§ **Your assignment**
Where a line of the material includes the string "handle", copy that line.

§ **Extracted material**

=== Begin Enclosure ===

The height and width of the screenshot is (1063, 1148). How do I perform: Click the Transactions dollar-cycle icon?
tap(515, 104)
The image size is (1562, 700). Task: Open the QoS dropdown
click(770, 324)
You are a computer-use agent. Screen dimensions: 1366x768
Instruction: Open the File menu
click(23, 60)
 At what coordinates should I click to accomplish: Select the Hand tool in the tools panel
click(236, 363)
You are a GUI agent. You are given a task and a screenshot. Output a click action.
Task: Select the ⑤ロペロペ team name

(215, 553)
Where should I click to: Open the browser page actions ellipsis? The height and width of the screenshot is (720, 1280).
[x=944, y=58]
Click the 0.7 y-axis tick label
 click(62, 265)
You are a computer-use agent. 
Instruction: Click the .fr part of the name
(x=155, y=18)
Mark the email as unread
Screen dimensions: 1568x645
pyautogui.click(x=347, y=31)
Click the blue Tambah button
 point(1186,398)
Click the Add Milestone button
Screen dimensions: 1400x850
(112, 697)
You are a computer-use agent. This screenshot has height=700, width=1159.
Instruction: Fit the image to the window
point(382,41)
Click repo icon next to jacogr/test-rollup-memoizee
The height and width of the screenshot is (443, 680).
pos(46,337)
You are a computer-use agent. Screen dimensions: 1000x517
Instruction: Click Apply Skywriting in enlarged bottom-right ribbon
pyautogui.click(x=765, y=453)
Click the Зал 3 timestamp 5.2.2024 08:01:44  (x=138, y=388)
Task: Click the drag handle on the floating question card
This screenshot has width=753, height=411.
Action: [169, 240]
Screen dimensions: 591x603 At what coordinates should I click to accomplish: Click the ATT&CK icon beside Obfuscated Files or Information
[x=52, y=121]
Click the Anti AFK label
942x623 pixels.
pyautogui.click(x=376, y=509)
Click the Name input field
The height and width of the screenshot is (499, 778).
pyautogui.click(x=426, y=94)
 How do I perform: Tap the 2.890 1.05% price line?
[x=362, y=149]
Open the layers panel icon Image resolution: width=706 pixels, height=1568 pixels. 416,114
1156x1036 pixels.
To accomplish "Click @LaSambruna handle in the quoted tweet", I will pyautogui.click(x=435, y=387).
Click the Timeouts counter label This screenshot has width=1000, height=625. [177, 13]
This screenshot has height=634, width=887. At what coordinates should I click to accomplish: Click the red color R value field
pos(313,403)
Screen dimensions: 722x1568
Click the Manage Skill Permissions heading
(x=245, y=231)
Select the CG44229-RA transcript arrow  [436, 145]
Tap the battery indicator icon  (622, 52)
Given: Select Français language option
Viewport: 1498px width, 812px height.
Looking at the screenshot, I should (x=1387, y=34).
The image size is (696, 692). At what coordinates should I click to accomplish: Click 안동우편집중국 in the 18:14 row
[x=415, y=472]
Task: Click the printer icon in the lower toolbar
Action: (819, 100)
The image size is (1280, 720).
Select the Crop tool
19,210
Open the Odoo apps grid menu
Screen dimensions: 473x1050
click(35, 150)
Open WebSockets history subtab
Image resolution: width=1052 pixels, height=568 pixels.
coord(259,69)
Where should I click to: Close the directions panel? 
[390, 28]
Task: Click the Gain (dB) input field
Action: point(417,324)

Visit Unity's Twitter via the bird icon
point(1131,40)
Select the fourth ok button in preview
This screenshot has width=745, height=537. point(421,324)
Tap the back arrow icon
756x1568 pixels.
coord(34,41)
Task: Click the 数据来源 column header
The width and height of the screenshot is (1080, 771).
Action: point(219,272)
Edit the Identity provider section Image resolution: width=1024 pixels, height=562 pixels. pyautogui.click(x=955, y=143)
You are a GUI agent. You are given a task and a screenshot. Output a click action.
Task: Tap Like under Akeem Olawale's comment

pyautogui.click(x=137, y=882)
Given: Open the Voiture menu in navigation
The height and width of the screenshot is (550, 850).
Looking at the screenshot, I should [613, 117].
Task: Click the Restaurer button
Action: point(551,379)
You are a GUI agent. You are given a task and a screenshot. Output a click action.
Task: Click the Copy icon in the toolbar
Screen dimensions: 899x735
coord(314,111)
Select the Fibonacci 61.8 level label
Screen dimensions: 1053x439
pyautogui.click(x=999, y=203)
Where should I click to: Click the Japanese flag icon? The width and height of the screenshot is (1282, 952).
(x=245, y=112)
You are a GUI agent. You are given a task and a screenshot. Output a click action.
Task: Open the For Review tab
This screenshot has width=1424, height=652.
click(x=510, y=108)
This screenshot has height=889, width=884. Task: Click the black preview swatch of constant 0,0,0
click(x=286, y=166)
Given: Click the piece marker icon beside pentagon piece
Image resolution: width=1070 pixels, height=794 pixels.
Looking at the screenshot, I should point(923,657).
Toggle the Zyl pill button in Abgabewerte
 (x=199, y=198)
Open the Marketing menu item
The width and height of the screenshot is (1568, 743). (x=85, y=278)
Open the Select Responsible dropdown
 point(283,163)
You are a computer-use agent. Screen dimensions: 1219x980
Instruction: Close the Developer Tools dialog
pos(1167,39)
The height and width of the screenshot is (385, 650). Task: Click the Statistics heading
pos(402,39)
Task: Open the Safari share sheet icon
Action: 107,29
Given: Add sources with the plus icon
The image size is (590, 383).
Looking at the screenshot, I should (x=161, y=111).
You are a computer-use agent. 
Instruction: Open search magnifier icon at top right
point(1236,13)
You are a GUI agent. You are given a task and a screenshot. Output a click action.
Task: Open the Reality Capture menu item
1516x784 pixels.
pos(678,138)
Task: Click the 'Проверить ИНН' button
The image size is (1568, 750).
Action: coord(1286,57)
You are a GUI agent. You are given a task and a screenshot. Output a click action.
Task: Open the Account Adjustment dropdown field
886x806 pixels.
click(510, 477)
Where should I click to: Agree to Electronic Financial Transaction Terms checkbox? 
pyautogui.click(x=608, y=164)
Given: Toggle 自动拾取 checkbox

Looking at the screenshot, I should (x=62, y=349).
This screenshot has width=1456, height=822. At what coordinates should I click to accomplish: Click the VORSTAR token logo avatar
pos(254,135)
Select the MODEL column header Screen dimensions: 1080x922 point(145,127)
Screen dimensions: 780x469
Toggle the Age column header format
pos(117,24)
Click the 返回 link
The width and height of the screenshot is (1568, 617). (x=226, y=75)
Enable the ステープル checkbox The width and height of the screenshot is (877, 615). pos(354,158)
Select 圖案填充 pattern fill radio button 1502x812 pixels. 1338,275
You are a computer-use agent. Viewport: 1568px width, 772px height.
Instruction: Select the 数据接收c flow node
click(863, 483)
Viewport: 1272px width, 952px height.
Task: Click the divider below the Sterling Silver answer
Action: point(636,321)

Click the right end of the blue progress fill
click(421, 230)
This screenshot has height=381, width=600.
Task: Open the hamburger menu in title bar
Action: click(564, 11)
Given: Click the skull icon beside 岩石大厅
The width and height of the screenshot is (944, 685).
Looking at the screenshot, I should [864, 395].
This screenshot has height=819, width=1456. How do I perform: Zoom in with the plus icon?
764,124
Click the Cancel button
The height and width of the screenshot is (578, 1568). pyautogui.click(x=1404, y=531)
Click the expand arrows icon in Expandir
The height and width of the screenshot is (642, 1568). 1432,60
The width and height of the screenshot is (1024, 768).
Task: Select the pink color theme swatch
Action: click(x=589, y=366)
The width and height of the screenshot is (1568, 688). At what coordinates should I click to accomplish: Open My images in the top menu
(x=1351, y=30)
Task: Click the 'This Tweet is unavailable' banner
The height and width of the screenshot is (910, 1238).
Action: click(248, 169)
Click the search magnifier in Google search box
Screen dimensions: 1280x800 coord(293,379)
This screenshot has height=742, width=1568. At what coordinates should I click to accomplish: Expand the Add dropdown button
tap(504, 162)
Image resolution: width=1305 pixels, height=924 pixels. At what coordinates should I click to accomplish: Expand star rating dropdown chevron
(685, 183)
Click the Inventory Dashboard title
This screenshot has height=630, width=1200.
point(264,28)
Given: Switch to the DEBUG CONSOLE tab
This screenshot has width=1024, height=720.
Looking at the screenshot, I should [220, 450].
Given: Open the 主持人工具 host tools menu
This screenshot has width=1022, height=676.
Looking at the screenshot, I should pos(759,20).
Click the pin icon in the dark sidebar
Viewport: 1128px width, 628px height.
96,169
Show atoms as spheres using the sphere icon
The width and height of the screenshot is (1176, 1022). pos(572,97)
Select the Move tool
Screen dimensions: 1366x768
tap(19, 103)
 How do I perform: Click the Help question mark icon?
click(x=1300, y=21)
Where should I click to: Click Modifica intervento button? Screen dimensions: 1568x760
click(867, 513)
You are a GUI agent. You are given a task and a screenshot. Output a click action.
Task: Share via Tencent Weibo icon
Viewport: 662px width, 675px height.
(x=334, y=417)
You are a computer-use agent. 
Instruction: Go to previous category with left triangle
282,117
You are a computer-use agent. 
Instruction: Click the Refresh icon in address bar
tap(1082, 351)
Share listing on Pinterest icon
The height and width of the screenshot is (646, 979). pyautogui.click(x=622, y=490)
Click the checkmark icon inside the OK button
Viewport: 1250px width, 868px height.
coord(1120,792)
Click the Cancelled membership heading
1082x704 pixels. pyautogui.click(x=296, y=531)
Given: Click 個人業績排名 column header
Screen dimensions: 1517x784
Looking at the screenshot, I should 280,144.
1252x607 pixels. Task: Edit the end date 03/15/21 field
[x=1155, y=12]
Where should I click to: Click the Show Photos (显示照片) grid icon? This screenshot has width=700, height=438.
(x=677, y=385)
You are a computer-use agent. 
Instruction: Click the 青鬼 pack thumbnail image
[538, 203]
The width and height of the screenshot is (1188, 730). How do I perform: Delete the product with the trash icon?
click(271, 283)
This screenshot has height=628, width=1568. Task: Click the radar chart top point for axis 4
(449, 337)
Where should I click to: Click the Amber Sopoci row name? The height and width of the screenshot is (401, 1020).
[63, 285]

=== End Enclosure ===

§ **Reply to the task**
Task: Click the drag handle on the floating question card
To accomplish "Click @LaSambruna handle in the quoted tweet", I will pyautogui.click(x=435, y=387).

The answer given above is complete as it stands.